● **Task objective**
What is needed is the full listing written out exactly, minus the pictures.
=== Section Start ===
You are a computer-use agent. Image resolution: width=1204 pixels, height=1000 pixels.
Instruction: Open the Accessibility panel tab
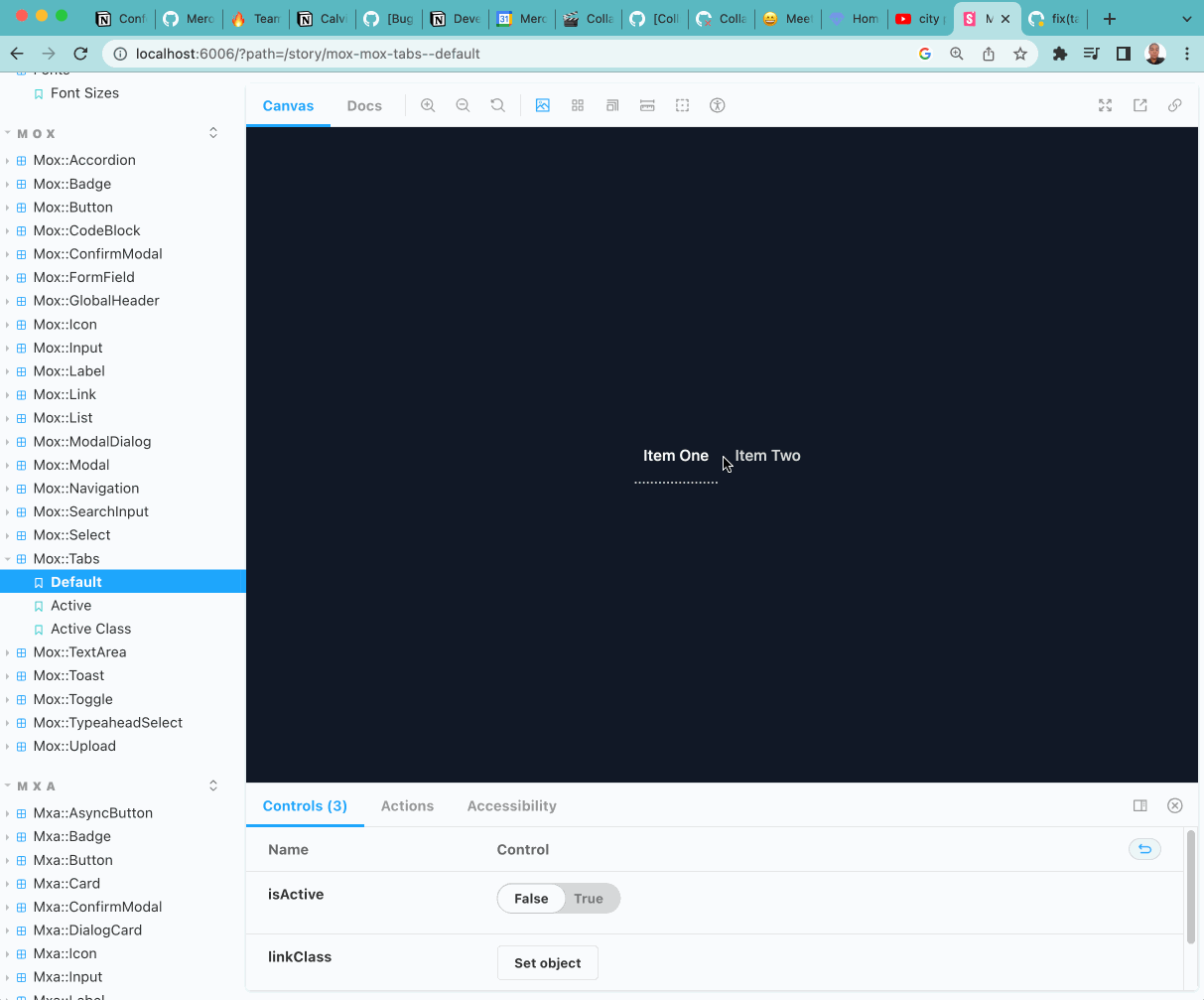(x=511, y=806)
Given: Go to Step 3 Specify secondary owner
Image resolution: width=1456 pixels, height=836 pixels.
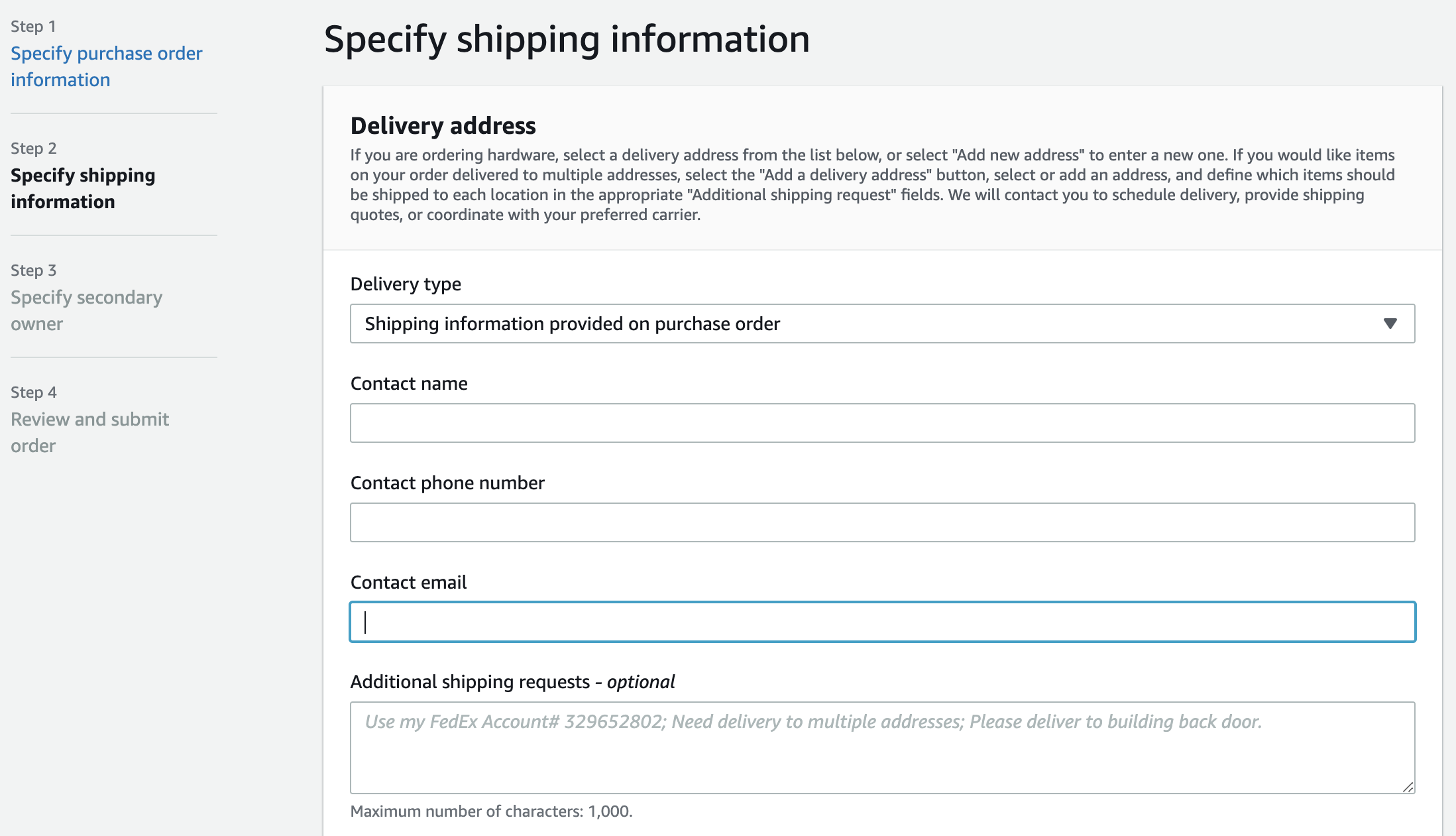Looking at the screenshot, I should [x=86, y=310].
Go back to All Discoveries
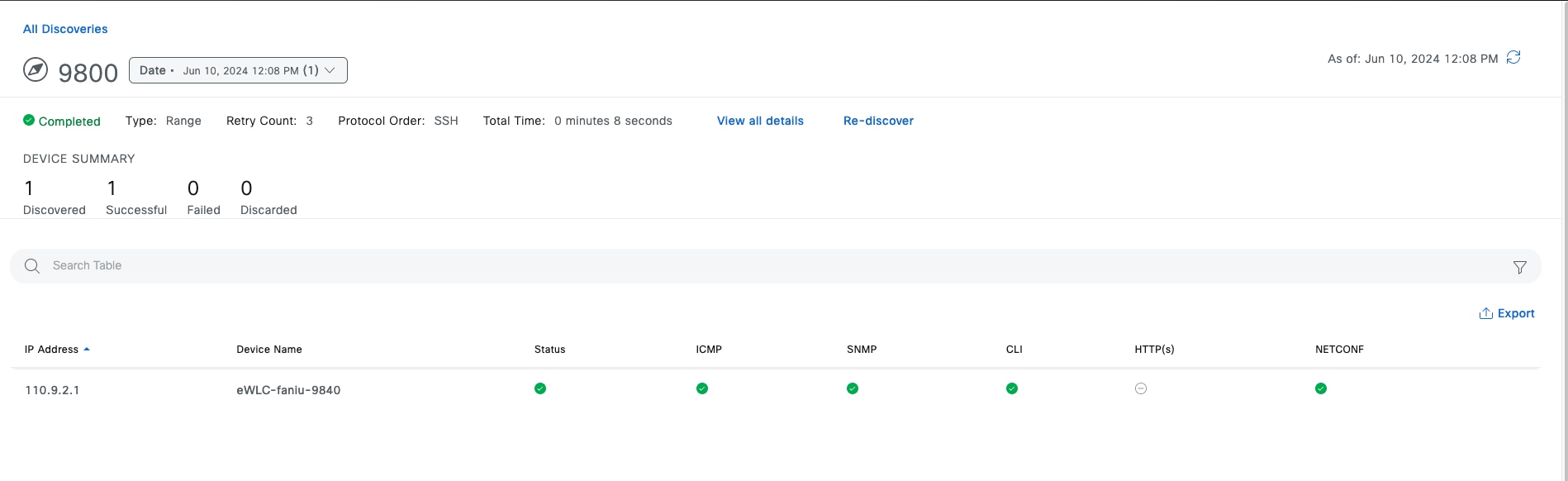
=== Section End ===
● **Output of the exercise**
You are a computer-use agent. Image resolution: width=1204 pixels, height=1000 pixels.
Instruction: Open the Accessibility panel tab
(x=511, y=806)
Given: Go to Step 3 Specify secondary owner
Image resolution: width=1456 pixels, height=836 pixels.
Looking at the screenshot, I should [x=86, y=310].
Go back to All Discoveries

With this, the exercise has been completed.